Give back, word for word, the lines in the listing below from the one holding "The height and width of the screenshot is (255, 652)." down to the one holding "Given: Collapse the", both ends included.

Start of Material for this exercise

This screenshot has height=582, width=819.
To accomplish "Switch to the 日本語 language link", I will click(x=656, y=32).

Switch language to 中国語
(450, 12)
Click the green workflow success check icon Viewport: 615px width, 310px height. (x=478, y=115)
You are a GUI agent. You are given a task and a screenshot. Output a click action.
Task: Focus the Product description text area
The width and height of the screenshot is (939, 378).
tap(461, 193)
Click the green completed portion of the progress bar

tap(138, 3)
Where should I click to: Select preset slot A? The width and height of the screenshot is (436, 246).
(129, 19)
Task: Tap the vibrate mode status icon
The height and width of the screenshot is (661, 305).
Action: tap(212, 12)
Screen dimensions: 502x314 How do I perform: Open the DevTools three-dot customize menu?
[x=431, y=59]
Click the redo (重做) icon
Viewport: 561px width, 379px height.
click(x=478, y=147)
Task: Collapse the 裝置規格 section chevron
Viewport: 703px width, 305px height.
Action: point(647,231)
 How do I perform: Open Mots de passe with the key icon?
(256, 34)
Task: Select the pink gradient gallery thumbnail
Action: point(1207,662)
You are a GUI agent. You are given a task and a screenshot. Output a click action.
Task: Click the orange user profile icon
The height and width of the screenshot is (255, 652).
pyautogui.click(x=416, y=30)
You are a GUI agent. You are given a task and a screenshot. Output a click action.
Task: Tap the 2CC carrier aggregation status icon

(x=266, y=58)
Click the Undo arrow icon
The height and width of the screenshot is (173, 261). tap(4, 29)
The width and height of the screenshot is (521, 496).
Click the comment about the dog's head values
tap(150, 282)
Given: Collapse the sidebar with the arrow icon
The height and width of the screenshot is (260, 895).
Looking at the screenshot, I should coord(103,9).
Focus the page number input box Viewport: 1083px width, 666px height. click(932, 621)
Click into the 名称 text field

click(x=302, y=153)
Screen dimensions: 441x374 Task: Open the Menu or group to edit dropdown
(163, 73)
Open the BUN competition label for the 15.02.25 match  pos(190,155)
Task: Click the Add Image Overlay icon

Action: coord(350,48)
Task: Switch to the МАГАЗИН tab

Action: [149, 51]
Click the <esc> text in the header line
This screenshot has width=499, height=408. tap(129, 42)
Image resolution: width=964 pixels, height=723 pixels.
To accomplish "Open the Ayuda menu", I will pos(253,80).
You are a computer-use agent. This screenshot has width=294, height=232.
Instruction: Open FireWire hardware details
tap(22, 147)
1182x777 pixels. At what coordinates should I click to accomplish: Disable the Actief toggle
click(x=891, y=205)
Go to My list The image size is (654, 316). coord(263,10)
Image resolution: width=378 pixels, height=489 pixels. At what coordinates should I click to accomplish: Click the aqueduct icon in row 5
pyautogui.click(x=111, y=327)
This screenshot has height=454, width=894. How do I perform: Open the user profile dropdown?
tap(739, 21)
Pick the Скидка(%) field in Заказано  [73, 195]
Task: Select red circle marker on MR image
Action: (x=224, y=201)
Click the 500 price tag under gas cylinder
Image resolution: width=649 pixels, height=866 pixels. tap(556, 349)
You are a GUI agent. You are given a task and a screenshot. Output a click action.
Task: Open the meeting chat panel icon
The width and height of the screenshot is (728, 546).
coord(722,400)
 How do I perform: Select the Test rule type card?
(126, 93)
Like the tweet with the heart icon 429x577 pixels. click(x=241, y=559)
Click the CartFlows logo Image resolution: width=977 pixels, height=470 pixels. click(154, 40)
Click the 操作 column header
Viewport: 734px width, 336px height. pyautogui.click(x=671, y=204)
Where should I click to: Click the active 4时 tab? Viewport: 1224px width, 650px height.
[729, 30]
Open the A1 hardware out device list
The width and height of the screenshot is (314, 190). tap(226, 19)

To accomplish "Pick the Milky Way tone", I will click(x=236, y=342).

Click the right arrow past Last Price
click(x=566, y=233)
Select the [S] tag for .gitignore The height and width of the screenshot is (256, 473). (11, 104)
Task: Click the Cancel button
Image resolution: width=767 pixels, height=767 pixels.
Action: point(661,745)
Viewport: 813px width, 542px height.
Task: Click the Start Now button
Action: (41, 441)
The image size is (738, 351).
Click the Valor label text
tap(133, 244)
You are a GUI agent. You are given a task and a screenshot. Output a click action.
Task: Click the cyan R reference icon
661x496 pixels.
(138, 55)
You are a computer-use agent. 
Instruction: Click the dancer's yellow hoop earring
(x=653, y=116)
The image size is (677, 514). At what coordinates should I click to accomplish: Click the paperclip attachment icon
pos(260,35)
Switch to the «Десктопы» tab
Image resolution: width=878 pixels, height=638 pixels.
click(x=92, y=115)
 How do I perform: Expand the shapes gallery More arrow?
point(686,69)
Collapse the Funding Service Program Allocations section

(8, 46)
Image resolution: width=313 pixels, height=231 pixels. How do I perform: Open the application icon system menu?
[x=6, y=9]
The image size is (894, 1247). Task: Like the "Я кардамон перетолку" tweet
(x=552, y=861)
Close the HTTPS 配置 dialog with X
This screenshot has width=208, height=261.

End of Material for this exercise

**Task response**
The height and width of the screenshot is (255, 652).
pyautogui.click(x=416, y=30)
You are a GUI agent. You are given a task and a screenshot. Output a click action.
Task: Tap the 2CC carrier aggregation status icon

(x=266, y=58)
Click the Undo arrow icon
The height and width of the screenshot is (173, 261). tap(4, 29)
The width and height of the screenshot is (521, 496).
Click the comment about the dog's head values
tap(150, 282)
Given: Collapse the sidebar with the arrow icon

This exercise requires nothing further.